People who die from COVID-19 have brain damage similar to the changes seen in Alzheimer's disease.
At autopsies, pathologists have detected an accumulation of a protein called tau inside brain cells and abnormal amounts of beta-amyloid protein that congregates in amyloid plaques, a small study found.
These findings may help explain the memory problems reported by those with "long COVID-19,” although researchers warn that the study is small, with data from only 10 patients, and should be replicated.
Dr. Andrew Marx, an expert in cellular physiology and biophysics at Columbia University, and his colleagues studied the brains of 10 COVID-19 patients and found defects in proteins called Ryanodine receptors that control the transfer of calcium to cells in Alzheimer's disease. Defective Ryanodine receptors are linked to the accumulation of tau proteins into so-called neurofibrillary tangles.
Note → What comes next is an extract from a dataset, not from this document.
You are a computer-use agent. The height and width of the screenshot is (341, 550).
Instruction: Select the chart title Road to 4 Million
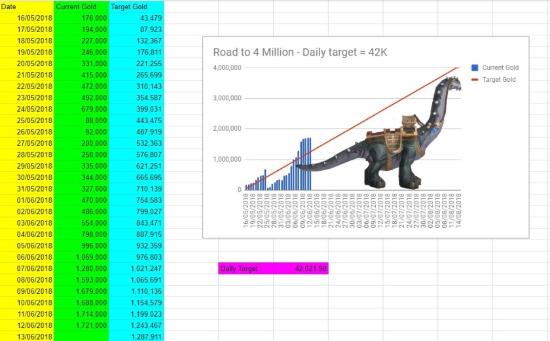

These tangles were present at high levels in the brains of COVID-19 patients, the research team reported in Alzheimer's & Dementia: The Journal of the Alzheimer's Association.
Other research teams found abnormal amyloid levels in the brains of COVID-19 patients, according to reports posted online prior to peer review in the preprint bioRxiv and on the site of The Lancet.
In all studies, patients experienced the most severe forms of COVID-19. If similar changes occur in the brains of patients with milder disease, it may help explain the cerebral fog associated with long COVID, Marx said. Patients with severe COVID-19 may be at higher risk for dementia later in life but it’s too early to know, he added. His advice: get a booster vaccine and avoid the virus.
He made it clear that much more research needs to be conducted before definite conclusions can be published.